Until very recently, Robert Kilwardby was known mostly as the Dominican archbishop who in 1277 condemned Aquinas’s position on the unicity of substantial form in Oxford. Although his (early) logical writings have received ample attention in the past few decades, this, arguably, had little impact on the overall perception of Kilwardby. Silva’s monograph aims to revise this picture by giving a detailed account of Kilwardby’s views on the human soul and cognition, aspects of his thought that have so far received little attention. It should be mentioned that this important project of fleshing out Kilwardby’s own philosophical views has been continued by the recently published Companion to the Philosophy of Robert Kilwardby (Brill, 2013), edited by Henrik Lagerlund and Paul Thom, to which Silva also contributed.

The book is divided into three parts. The first deals with Kilwardby’s views on the ontological structure of human beings; the second deals with his theory of knowledge; and the third and smallest part relates the findings from part 1 to the Oxford prohibitions. In the first part, Silva gives a detailed and nuanced account of Kilwardby’s views, showing the different layers of ontological complexity Kilwardby introduces in human beings, both on the level of the soul and on the level of the body. The analysis more than adequately supports one of Silva’s main theses, namely that “Kilwardby was not an anti-Aristotelian, but an Augustinian who was also an Aristotelian” (18), although he sides with Augustine whenever there are irreconcilable differences.

Part 2 addresses the processes involved in cognition, and is divided into two subparts: on sense perception and on intellectual cognition. The part on sense cognition presents further evidence of Kilwardby’s attempt at providing an account of the human soul and its functions that is compatible with both Aristotle and Augustine, and Silva’s account is again thorough and convincing. The part on intellectual cognition, by contrast, deals with such a great variety of topics that it tends to lose some focus at times, and the end result is more of a broad overview than an in-depth study of the topic. Among the many topics addressed are angelic cognition, language, theories of illumination, Kilwardby’s conception of scientific knowledge and truth, and the Trinitarian model for the soul.
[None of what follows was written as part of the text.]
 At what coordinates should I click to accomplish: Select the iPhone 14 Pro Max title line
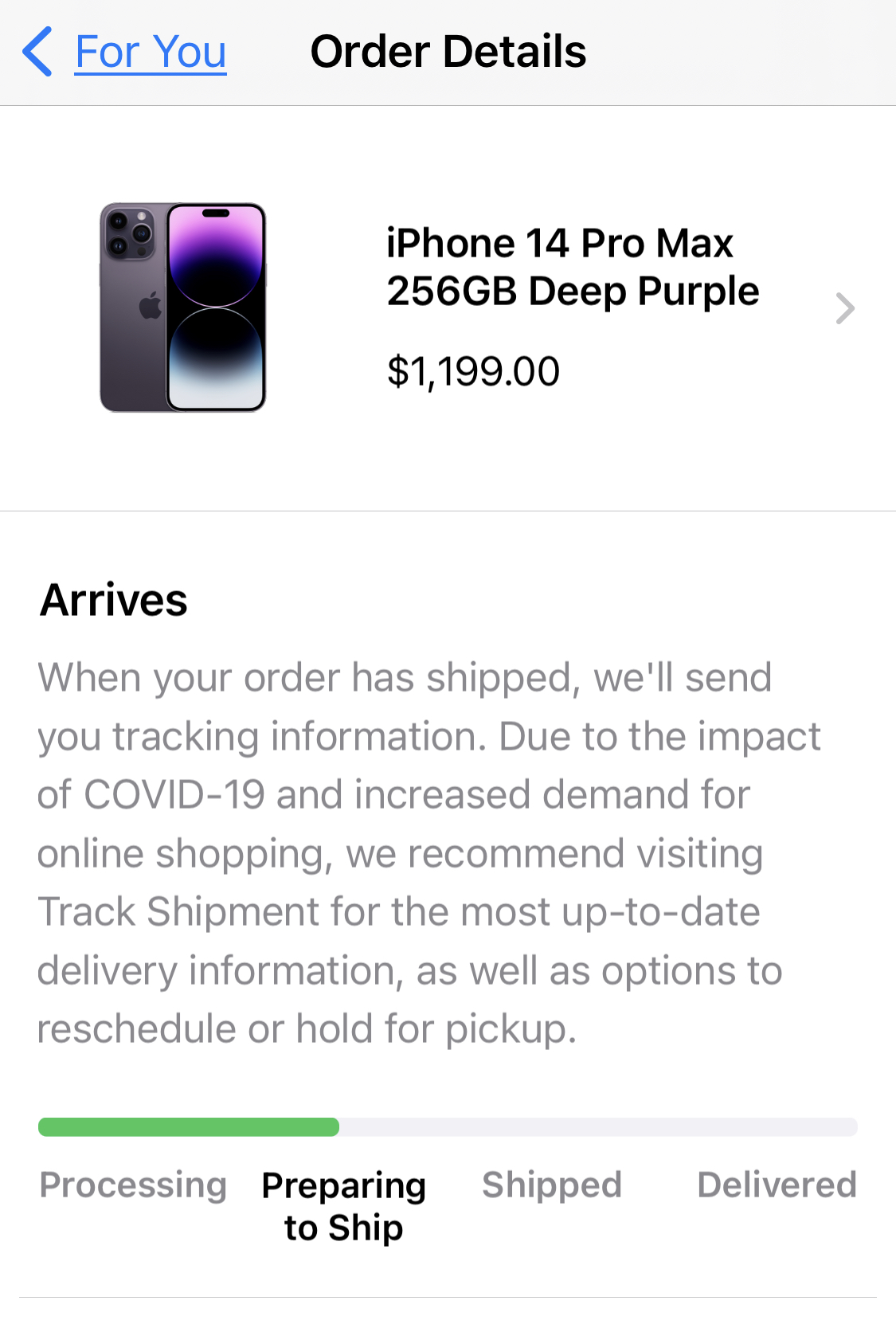(559, 243)
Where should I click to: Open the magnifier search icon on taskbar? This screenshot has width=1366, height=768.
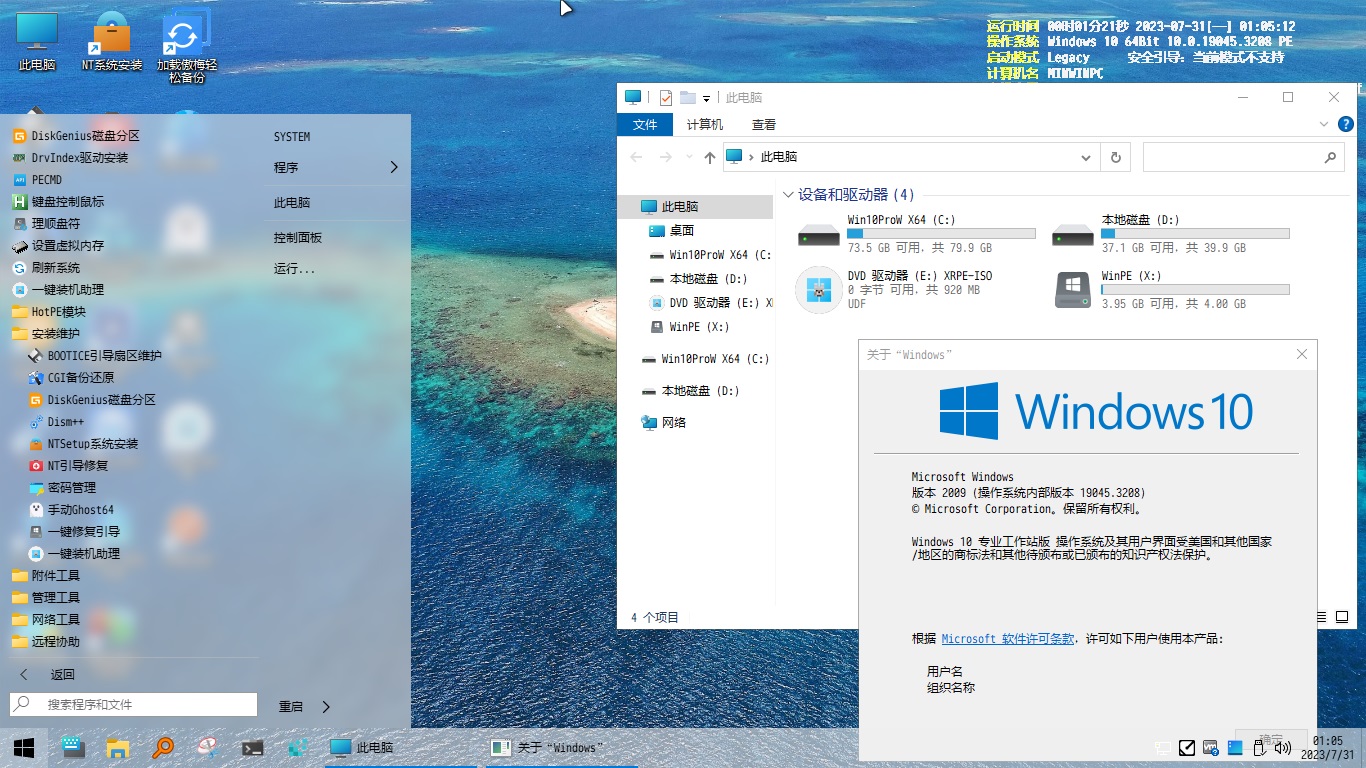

Throughout the book, Silva mentions his desire to understand Kilwardby’s motivations for issuing his prohibitions as the primary motivation to study his views on the soul and cognition. Perhaps this is why the prohibitions feature so prominently in the book’s title. Nevertheless, the third part is best viewed as an appendix to the detailed discussion of Kilwardby’s views of the structure of human beings undertaken in part 1. Partly because of the high quality of the analysis in the first two parts, it is also somewhat disappointing. On the positive side, Silva succeeds at (re) establishing that it is highly unlikely that Kilwardby’s prohibitions were directed mainly or even primarily at Thomas Aquinas. Rather, it seems he wanted to reject any theory that failed to provide the required ontological complexity within the human soul, without necessarily having one particular variant in mind. On the negative side, a full analysis of all sixteen prohibited propositions in naturalibus is curiously absent; in fact, not even all are listed. One would at least expect a more detailed discussion of proposition 16 in this context: “that the intellective soul is united to prime matter in such a way that it corrupts all that preceded all the way down to prime matter,” since the link with Aquinas’s views is (and has been) so easily made. Moreover, Silva seems to follow [End Page 375] a still-common misrepresentation of the council of Vienne (1311–12) when he writes that it “would elect the Thomist unicity thesis as the official...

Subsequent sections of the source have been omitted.